Bu yazıyı, tartışmanın asıl kulvarına çekilmesini istediğim için kaleme aldım. Tan, kulvar değiştirmek ve kendini merkeze koyarak bir İslam-Sosyalizm tartışması başlatmak istiyor oabilir. Bunu daha önce birkaç kez daha yaptı. HDP’nin kuruluşunda yaptı, seçim dönemlerinde yaptı, katıldığı televizyon programlarında; kısacası benzer birçok tartışmada işi getirip götürüp bir İslam-Sosyalizm tartışmasına bağladı. Bu doğru değil. Bunun doğru olmadığını da en iyi HDP’nin durduğu yerden bakarak yorumlayabiliriz.

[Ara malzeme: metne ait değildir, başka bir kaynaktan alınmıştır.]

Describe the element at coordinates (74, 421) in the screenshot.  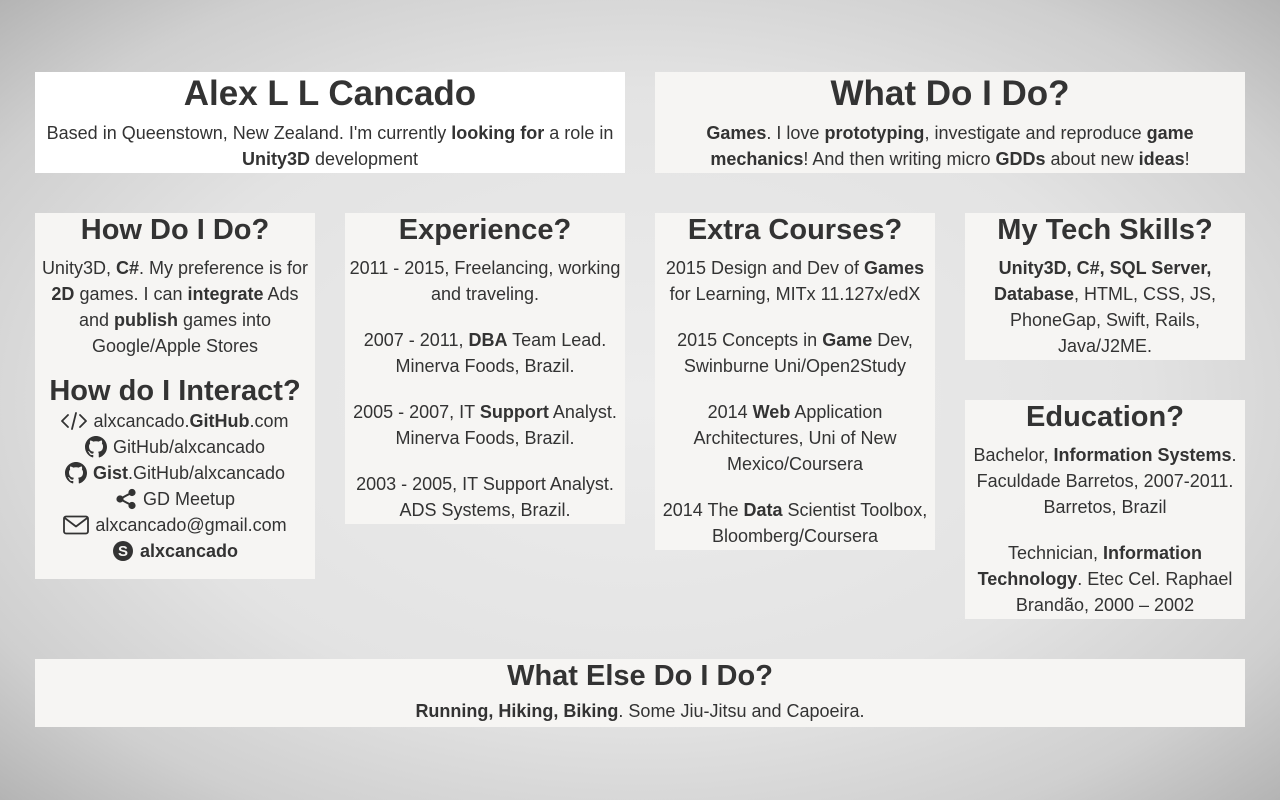
I see `code-icon` at that location.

Biliyoruz, kadro ağırlığı sol ve sosyalist dünya görüşünü savunanlar olsa bile HDP sol/sosyalist bir parti değil. Nasıl ki HDP’de Altan Tan gibi dindarlar var ise Altan Tan da bilmeli ki aynı HDP’de sosyalistler de, komünistler de, liberaller de, Altan Tan tasvip etmese bile LGBTİ’ler de var. Tüm bu kesimlerin üzerinde uzlaştığı temel espri de radikal demokrasi anlayışı.

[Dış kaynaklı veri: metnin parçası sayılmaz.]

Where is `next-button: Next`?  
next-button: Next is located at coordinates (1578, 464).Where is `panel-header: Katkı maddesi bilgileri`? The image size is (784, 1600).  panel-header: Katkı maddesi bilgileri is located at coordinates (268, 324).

Elbet, radikal demokrasi en sert tartışmaya açıktır. Kimse tartıştığı için, sözünü söylediği için partiden dışlanmaz. Hele, görüşü nedeniyle parti dışına itilecek disiplin uygulamalarına hiçbir şekilde maruz bırakılamaz. Çünkü HDP’ye gelenlerin neyi savunduğu ve nelerde uzlaştığını herkes daha başından biliyor. Durum bu iken yarattığı tartışma nedeniyle Tan’ın artık oturup cidden düşünmesi gerekir. Nasıl ki “çakma soylasitler” ona fırsat veriyorsa o da “çakma basın” aracılığıyla partisini zayıf düşürecek pozisyonlara girmemeli.

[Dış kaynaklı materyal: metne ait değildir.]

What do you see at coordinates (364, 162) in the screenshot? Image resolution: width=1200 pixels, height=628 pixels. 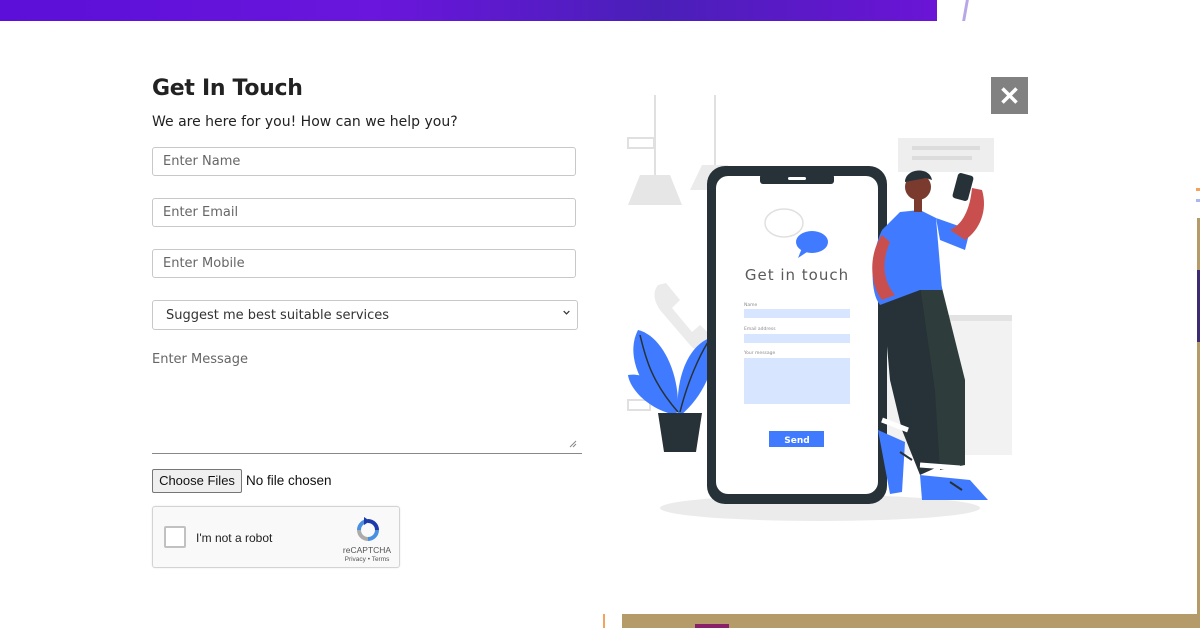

Bu yazının son cümlelerinde de şunu diyeyim; HDP ile arasındaki tek bağın milletvekilliği olduğu bugün daha bariz olan Tan’ın, görüşleri nedeniyle partiden dışlanmasına karşı çıkmak gerekir. Ama Tan, bu biçimiyle HDP ile uzlaşmadığını düşünüyor ise ya uzlaşabileceği bir başka partiye/harekete gider veya kendi partisini/hareketini kurabilir.

Çünkü, “çakma olmayan sosyalistler” ağzını açıp Tan’a tek kelime dememişken, Tan’ın ikide bir sosyalistleri hedefe koymasının, HDP’yi kendine benzetme anlayışının da bir sonu olmalı. HDP ne Tan’a, ne de çakması hakikisi fark etmez solculara, sosyalistlere benzememeli. Kürdün de, Kürtlerin özgürlüğünü savunan her kesimin de içinde yer aldığı ve mücadeleyi omuz omuza sürdürdüğü devrimci bir hareket olmaya devam etmeli.